The ERA said that the air pollution generated by ships in European ports is the same level as in Malta. An exception is the port of Genoa where there is a lot of activity.

An authority official, Mark Scerri, said that according to the air monitoring station in Msida, the primary emissions from ships contribute to around 5% of the fine dust known as PM2.5, which is much finer than a human hair. “In Europe there is the same range, in other words we are talking about from 4% -15% of PM 2.5 which comes from all forms of shipping, not just cruise liners.”

Mr Scerri said that although this is firm lower than the pollution generated by vehicles, it does not mean one should not pay attention to it.

Speaking about the Birdlife survey which claimed that the air quality at the Grand Harbour contains a high level of pollution from cruise liners, ERA officials explained that in this survey the ultra fine part of this dust was analysed which to date is not regulated by any legislation and not even the World Health Organization has enough information about it.

They said that, as they had explained to Birdlife representatives, the monitoring has to be done on a continuous basis on the fine dust – PM 2.5 – which is regulated by the EU. According to ERA, in the methodology used by Birdlife, this was not done.

The ERA officials said that the monitoring and analysais of air pollution has to be done in a holistic way.  “The analysis we do is of every substance which is regulated, irrespective of the source, in other words we do not  measure, for example, just air pollution from cars, or which is caused by one industry, but the contribution of pollution of everything in one particular area.”

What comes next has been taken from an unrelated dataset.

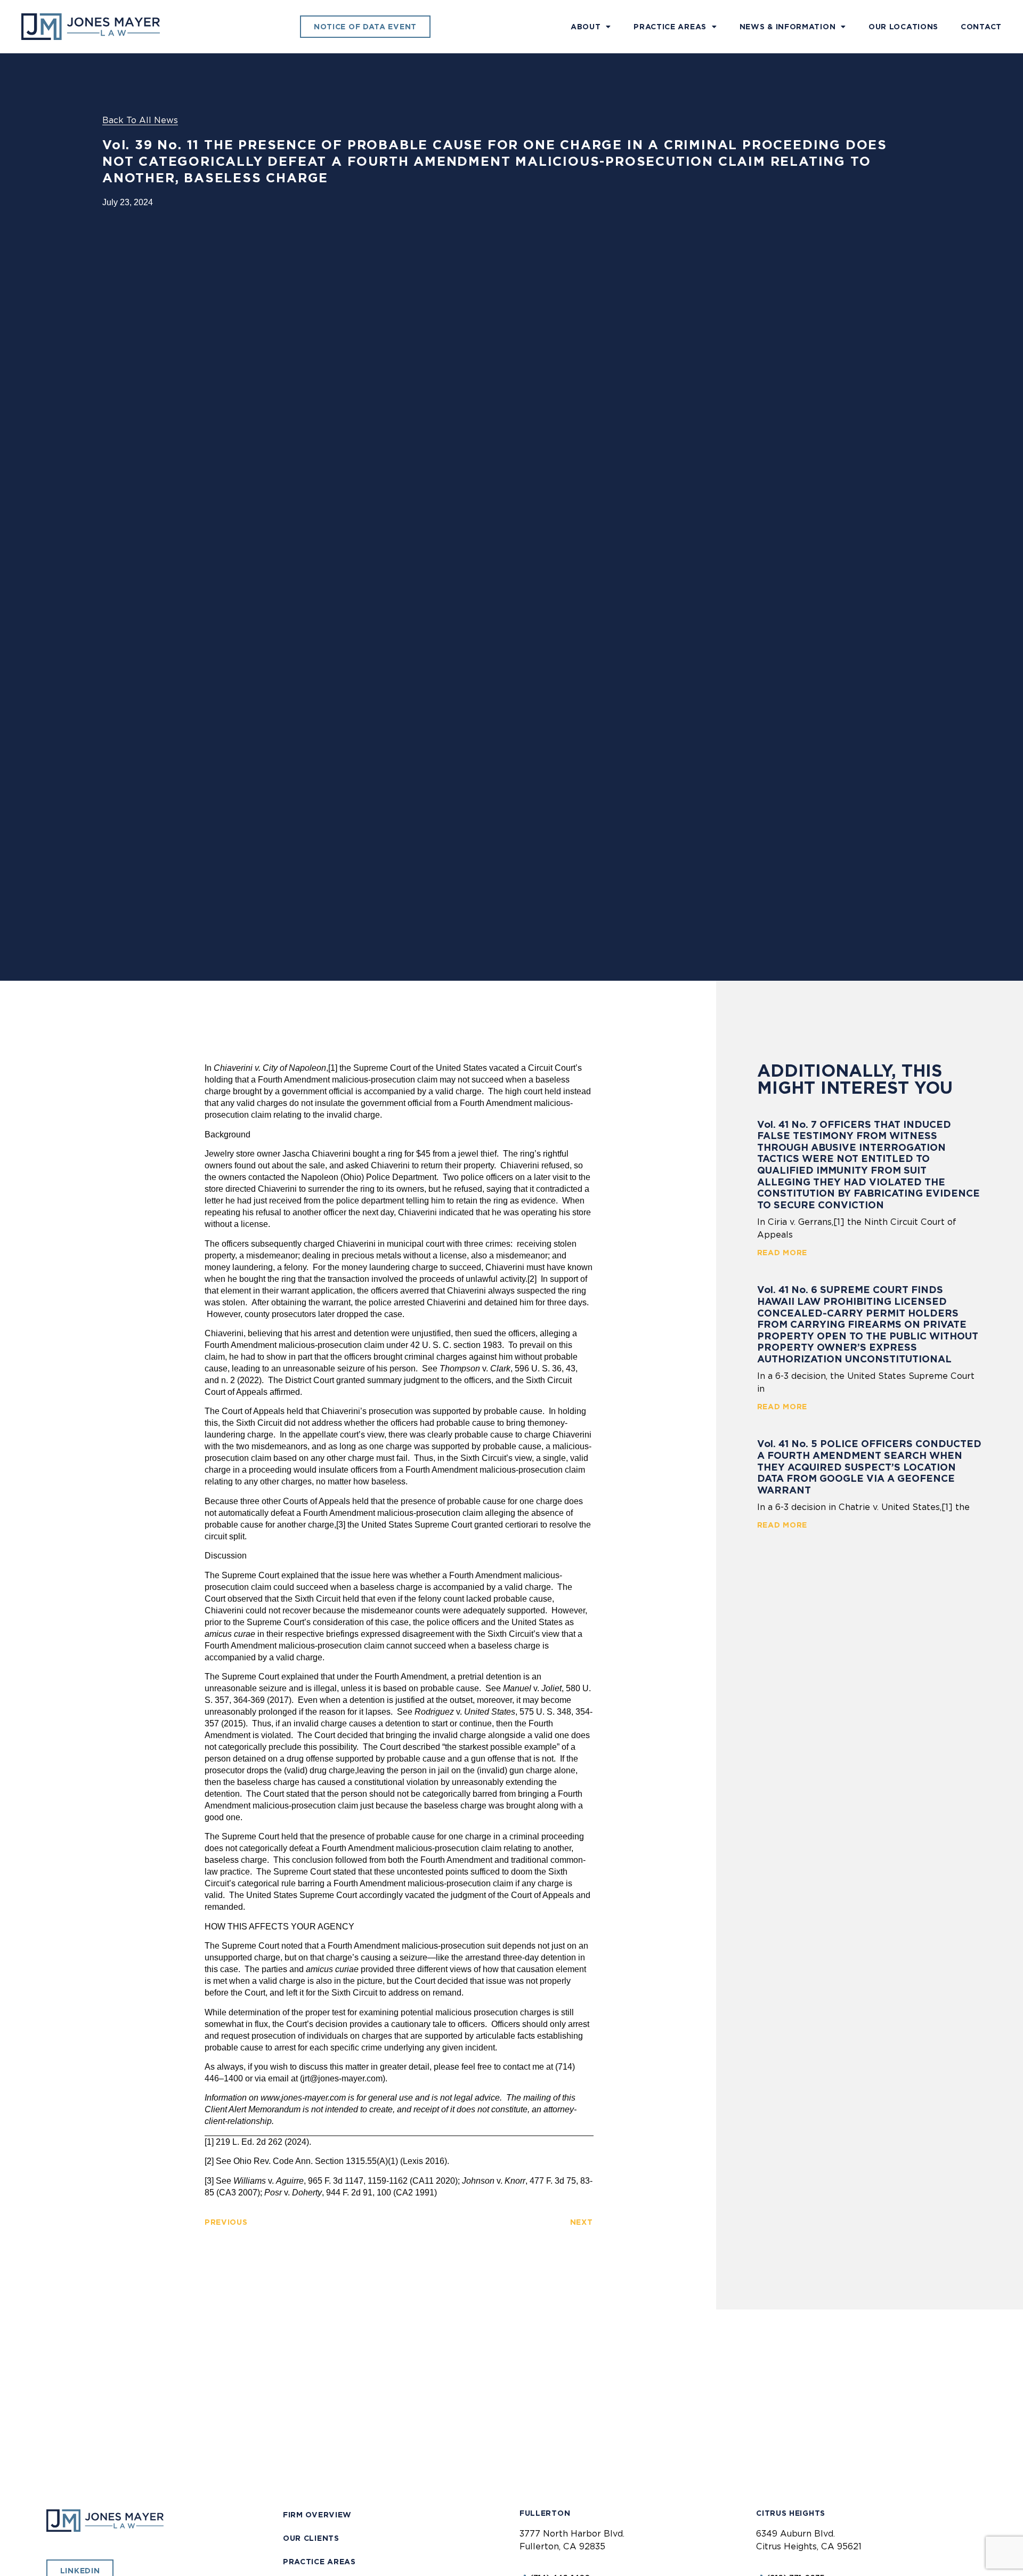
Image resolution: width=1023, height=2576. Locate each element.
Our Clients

The emissions from ships and air pollution in our Ports also falls under other entities such as the REWS (Regulator for Energy and Water Services) and Transport Malta.

The REWS is responsible for ensuring that the amount of sulphur in fuels which is used by ships which dock at Maltese Ports are according to law. The REWS told TVM that out of 118 inspections it carried out last year, only one ship was burning fuel with a higher level of sulphur than is permitted by law, and it was fined.